Cuando estoy afuera de la universidad, hace mucho sol –el tiempo cambia abruptamente en Lerma– y apoyo el diablito contra un poste de luz y me quito la chamarra que traigo puesta y luego pido un Uber desde el teléfono. El miércoles pedí otro Uber y llegó a recogerme a la universidad en menos de cinco minutos, así que no creo que deba preocuparme. Sin embargo, en esta ocasión, a los pocos segundos de haber solicitado el servicio, aparece en la aplicación que el conductor que ha decidido darme el servicio está completando un viaje y que se encuentra a 25 minutos de distancia. Esto no me gusta para nada. La experiencia que tengo con esta aplicación es que a veces los conductores no sólo te tienen esperando varios minutos porque toman tu viaje cuando están completando otro viaje, sino que algunos de ellos te cancelan el viaje después de haberte tenido esperándolos un buen rato. Me parece mal que tomen un viaje mientras están completando otro y me parece peor que se comprometan a hacerlo ¡cuando están a casi 30 minutos de distancia!, para que, al final, sólo dispongan de tu tiempo y te cancelen, pero ni siquiera sé conducir y tengo que aguantarme. 

El conductor de Uber me envía un mensaje preguntándome si pagaré con efectivo o con tarjeta de débito. Le contesto que pagaré con tarjeta, y en ese preciso momento me llegan al teléfono varias notificaciones de correos electrónicos y de mensajes por Whatsapp que debo contestar. 

Cuando termino de contestar todo lo que debo contestar, ya han transcurrido cinco minutos desde que pedí el viaje. Reviso el estatus en mi teléfono. El conductor no contestó mi mensaje y el mapa de la aplicación de Uber muestra que el vehículo continúa en el mismo sitio en el que se encontraba hace cinco minutos: el conductor no se ha movido un solo centímetro. Le marco por teléfono para preguntarle qué pasa. No responde. Insisto un par de veces más, y él sigue sin contestar. Le pido que cancele el viaje, sabiendo que continuará ignorándome.

Maldigo mi suerte y maldigo al conductor. Quisiera ser más positivo, pero he tenido más experiencias negativas que positivas con los conductores de Uber y de taxis. Por si fuera poco, repentinamente se ha nublado y parece que lloverá en cualquier momento. Podría caer una tormenta y poner en riesgo el estado del equipo. A esta racha de eventos desafortunados se suma un repentino calambre en el estómago. También reparo en que me siento terriblemente cansado y en que tengo hambre. Me desperté a las 3 de la mañana a ver un juego de futbol por televisión –la selección de futbol varonil ganó la medalla de bronce de los Juegos Olímpicos– y cuando acabó el partido traté de dormirme otro rato pero estuve alrededor de una hora y media sin poderme dormir (pensando, entre otras cosas, en lo fácil que sería trasladar el equipo desde la universidad hasta cualquier parte, si supiera conducir y si tuviera un automóvil) y luego dieron las seis y media de la mañana y me levanté a correr cuarenta minutos y luego me bañé y me vestí y tuve una reunión por Zoom a las ocho y media de la mañana y apenas me dio tiempo para desayunar antes de salir de la casa. 
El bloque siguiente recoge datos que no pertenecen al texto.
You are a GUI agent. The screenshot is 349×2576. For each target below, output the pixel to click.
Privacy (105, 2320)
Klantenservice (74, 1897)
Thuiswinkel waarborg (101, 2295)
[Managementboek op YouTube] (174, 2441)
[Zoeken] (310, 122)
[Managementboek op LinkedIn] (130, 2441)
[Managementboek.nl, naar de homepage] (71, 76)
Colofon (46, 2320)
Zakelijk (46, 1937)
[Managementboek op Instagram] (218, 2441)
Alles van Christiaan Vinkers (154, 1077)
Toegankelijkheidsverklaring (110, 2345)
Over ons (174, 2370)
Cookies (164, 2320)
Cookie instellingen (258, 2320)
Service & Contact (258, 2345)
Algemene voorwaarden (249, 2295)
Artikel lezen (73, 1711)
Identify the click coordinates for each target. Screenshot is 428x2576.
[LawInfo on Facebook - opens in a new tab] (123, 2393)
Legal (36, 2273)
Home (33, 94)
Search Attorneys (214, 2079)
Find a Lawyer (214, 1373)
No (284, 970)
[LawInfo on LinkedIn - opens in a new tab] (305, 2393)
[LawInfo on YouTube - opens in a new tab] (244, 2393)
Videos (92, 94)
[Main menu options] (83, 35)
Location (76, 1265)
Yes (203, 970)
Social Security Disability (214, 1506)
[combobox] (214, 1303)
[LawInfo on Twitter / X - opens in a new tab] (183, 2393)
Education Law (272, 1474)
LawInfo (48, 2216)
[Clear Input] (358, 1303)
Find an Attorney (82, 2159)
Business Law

Cancelo el viaje y solicito otro servicio. Me da lo mismo la advertencia de Uber diciéndome que me cobrará una comisión. Es inaudito, pero ya tendré tiempo para levantar una queja. 

A los pocos minutos, cuando el viento sopla muy fuerte y la lluvia parece inminente y he tenido que volverme a poner la chamarra, otro conductor toma el viaje y la aplicación dice que él se encuentra a cuatro minutos de distancia. Casi al mismo tiempo en el que veo la luz al final del túnel, el calambre que sentía en el estómago regresa con una feroz intensidad. Tengo algunas semanas tomando medicamentos que ocasionalmente me hacen sentir más mal que de costumbre, y no podía ser más oportuna esta molestia, pero hago acopio de paciencia y escarbo en mi cabeza en busca de pensamientos positivos: quiero creer que este conductor sí llegará a tiempo.